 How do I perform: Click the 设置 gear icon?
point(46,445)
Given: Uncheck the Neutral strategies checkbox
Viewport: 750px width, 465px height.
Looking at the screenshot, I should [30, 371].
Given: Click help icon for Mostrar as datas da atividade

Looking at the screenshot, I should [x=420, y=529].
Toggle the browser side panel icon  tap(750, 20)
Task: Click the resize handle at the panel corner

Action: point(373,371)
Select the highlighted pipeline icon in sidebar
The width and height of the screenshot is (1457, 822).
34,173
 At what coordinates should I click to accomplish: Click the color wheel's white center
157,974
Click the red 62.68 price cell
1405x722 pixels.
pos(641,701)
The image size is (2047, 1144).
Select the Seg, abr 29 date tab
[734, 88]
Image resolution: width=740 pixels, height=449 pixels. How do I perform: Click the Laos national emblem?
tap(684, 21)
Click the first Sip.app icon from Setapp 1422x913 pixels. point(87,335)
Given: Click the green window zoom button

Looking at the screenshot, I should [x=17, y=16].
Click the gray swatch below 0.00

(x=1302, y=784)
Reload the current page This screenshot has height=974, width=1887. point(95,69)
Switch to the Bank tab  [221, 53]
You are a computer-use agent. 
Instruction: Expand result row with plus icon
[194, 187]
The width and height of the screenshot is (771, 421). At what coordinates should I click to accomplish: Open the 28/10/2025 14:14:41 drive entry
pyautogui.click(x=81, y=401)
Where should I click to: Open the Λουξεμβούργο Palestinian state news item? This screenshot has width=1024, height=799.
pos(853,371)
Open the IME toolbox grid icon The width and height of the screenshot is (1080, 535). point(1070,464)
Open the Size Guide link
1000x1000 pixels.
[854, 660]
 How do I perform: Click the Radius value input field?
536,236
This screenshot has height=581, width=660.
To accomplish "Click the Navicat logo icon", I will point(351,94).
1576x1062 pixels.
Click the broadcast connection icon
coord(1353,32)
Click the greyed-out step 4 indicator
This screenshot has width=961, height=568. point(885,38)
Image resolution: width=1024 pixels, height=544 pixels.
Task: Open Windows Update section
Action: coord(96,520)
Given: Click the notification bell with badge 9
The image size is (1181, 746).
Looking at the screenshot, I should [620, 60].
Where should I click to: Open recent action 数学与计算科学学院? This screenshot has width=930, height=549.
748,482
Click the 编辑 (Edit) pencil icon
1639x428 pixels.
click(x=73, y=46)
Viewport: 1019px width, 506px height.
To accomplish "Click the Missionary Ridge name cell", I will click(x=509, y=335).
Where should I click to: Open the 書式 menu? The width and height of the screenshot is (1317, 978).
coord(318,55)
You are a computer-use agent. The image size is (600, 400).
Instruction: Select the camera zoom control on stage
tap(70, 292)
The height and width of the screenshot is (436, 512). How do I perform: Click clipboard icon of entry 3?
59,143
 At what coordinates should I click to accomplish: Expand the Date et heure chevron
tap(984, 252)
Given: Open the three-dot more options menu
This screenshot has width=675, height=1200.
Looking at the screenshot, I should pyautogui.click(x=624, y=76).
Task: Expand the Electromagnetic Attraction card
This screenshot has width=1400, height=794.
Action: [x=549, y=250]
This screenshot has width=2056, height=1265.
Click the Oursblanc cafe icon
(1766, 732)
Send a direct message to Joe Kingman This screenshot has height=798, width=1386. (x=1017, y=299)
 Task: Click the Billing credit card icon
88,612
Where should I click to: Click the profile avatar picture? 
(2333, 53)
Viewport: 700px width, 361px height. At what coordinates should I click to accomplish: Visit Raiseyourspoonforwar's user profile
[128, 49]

→ YOUR GOAL: Repeat the lines of the records verbatim, starting at the line that contains "1576x1062 pixels." and ending at the line that contains "click(x=73, y=46)", including both of those lines.

→ EXPECTED OUTPUT:
1576x1062 pixels.
Click the broadcast connection icon
coord(1353,32)
Click the greyed-out step 4 indicator
This screenshot has width=961, height=568. point(885,38)
Image resolution: width=1024 pixels, height=544 pixels.
Task: Open Windows Update section
Action: coord(96,520)
Given: Click the notification bell with badge 9
The image size is (1181, 746).
Looking at the screenshot, I should [620, 60].
Where should I click to: Open recent action 数学与计算科学学院? This screenshot has width=930, height=549.
748,482
Click the 编辑 (Edit) pencil icon
1639x428 pixels.
click(x=73, y=46)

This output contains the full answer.